Personal information
- Full name: Taishi Brandon Nozawa
- Date of birth: 25 December 2002 (age 23)
- Place of birth: Ginowan, Okinawa, Japan
- Height: 1.93 m (6 ft 4 in)
- Position: Goalkeeper

Team information
- Current team: Antwerp
- Number: 41

Youth career
- Nagata Dragon FC
- 2014–2017: FC Ryukyu
- 2018–2019: FC Tokyo

Senior career*
- Years: Team / Apps / (Gls)
- 2018–2019: FC Tokyo U-23 / 5 / (0)
- 2020–2025: FC Tokyo / 54 / (0)
- 2021–2022: → Iwate Grulla Morioka (loan) / 36 / (0)
- 2025–: Antwerp / 30 / (0)

International career^{‡}
- 2017: Japan U15 / 2 / (0)
- 2018: Japan U16 / 5 / (0)
- 2019: Japan U17 / 4 / (0)
- 2019: Japan U18 / 2 / (0)
- 2024: Japan U23 / 1 / (0)

Medal record
Representing Japan
AFC U-23 Asian Cup
| Gold medal – first place | 2024 Qatar |  |
AFC U-16 Championship
| Gold medal – first place | 2018 |  |

= Taishi Nozawa =

Japanese association football player

Taishi Brandon Nozawa (野澤 大志 ブランドン, Nozawa Taishi Burandon) is a Japanese professional footballer who plays as a goalkeeper for Belgian Pro League club Antwerp.

== Club career ==
On 26 June 2025, Nozawa signed a four-year contract with Antwerp in Belgium.

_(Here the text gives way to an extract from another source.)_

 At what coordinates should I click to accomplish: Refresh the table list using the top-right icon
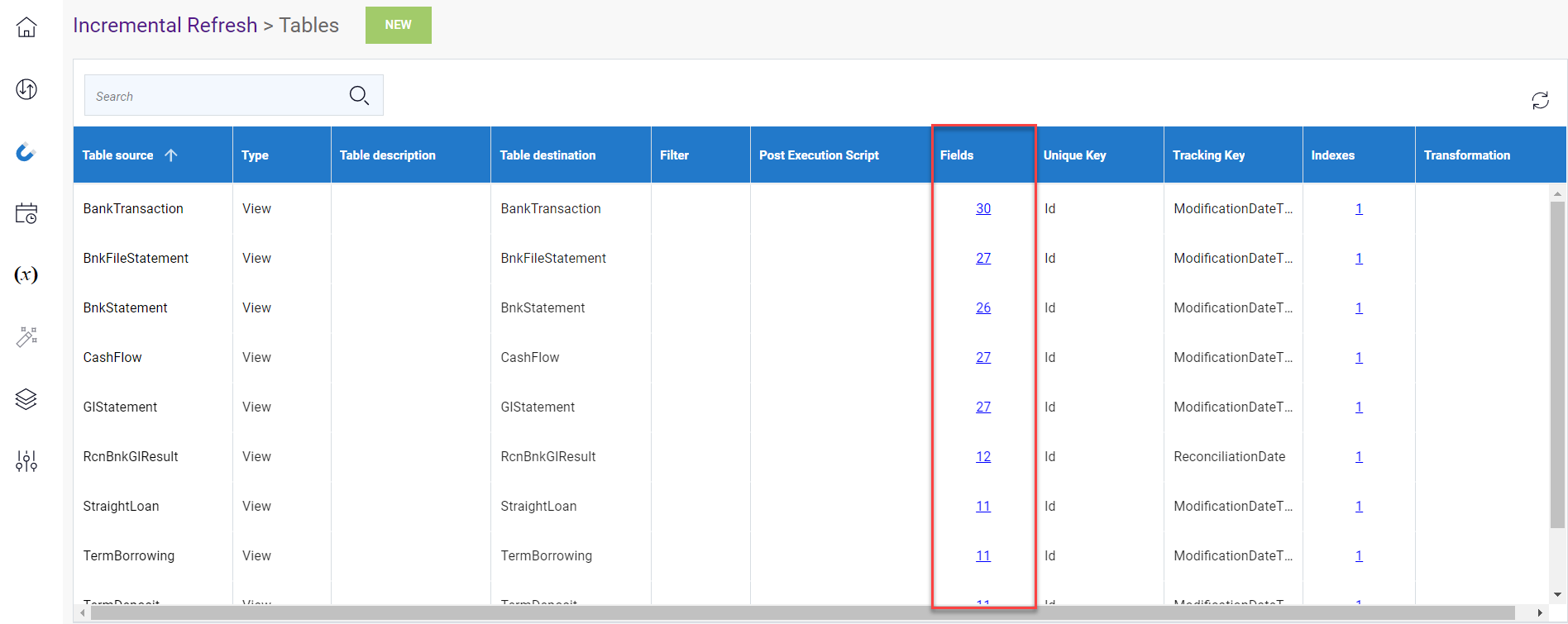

== International career ==
Nozawa has been representing Japan since 2017, playing for each youth team. Particularly, in 2018, he contributed to the victory of 2018 AFC U-16 Championship.

In December 2023, he was first called up to Japan for the game against Thailand, that was held on New Year’s Day 2024.

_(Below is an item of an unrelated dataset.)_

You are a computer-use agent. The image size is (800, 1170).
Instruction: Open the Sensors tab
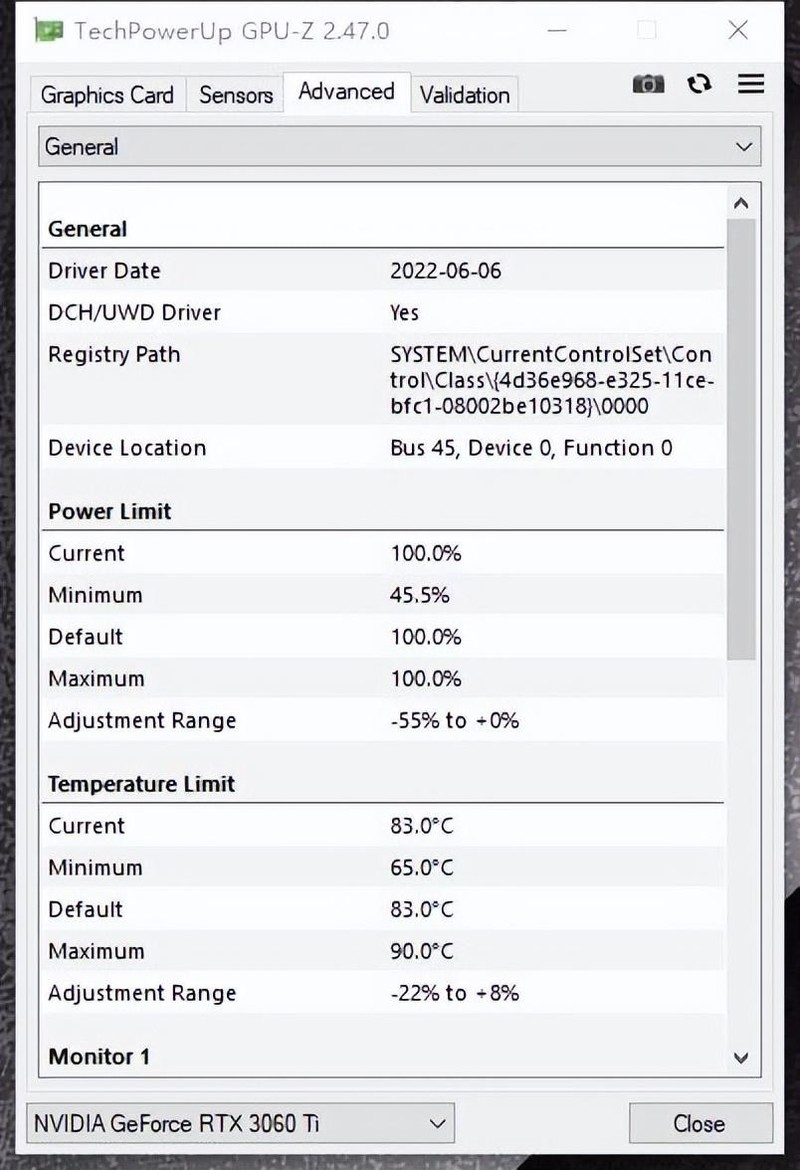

On 4 April 2024, Nozawa was called up to the Japan U23 squad for the 2024 AFC U-23 Asian Cup.

==Career statistics==
===Club===

Appearances and goals by club, season and competition
| Club | Season | League |  |  | National Cup |  | League Cup |  | Total |  |
| Division | Apps | Goals | Apps | Goals | Apps | Goals | Apps | Goals |
| Japan |  |  | League |  | Emperor's Cup |  | J.League Cup |  | Total |  |
| FC Tokyo U-23 | 2019 | J3 League | 6 | 0 | — |  | — |  | 6 | 0 |
| FC Tokyo | 2020 | J1 League | 0 | 0 | 0 | 0 | 0 | 0 | 0 | 0 |
| 2021 | J1 League | 0 | 0 | 0 | 0 | 1 | 0 | 1 | 0 |
| 2023 | J1 League | 10 | 0 | 1 | 0 | 6 | 0 | 17 | 0 |
| Total |  | 10 | 0 | 1 | 0 | 7 | 0 | 81 | 0 |
| Iwate Grulla Morioka (loan) | 2021 | J3 League | 14 | 0 | 0 | 0 | — |  | 14 | 0 |
| 2022 | J2 League | 22 | 0 | 0 | 0 | — |  | 22 | 0 |
| Total |  | 36 | 0 | 0 | 0 | 0 | 0 | 36 | 0 |
| Career total |  |  | 52 | 0 | 1 | 0 | 7 | 0 | 60 | 0 |

==Honours==
Japan U16
- AFC U-16 Championship: 2018

Japan U23
- AFC U-23 Asian Cup: 2024

==Personal life==
Nozawa is one of the few public Christian sportspeople in Japan, and frequently posts about his faith on social media.

In January 2025, he announced that he had gotten married.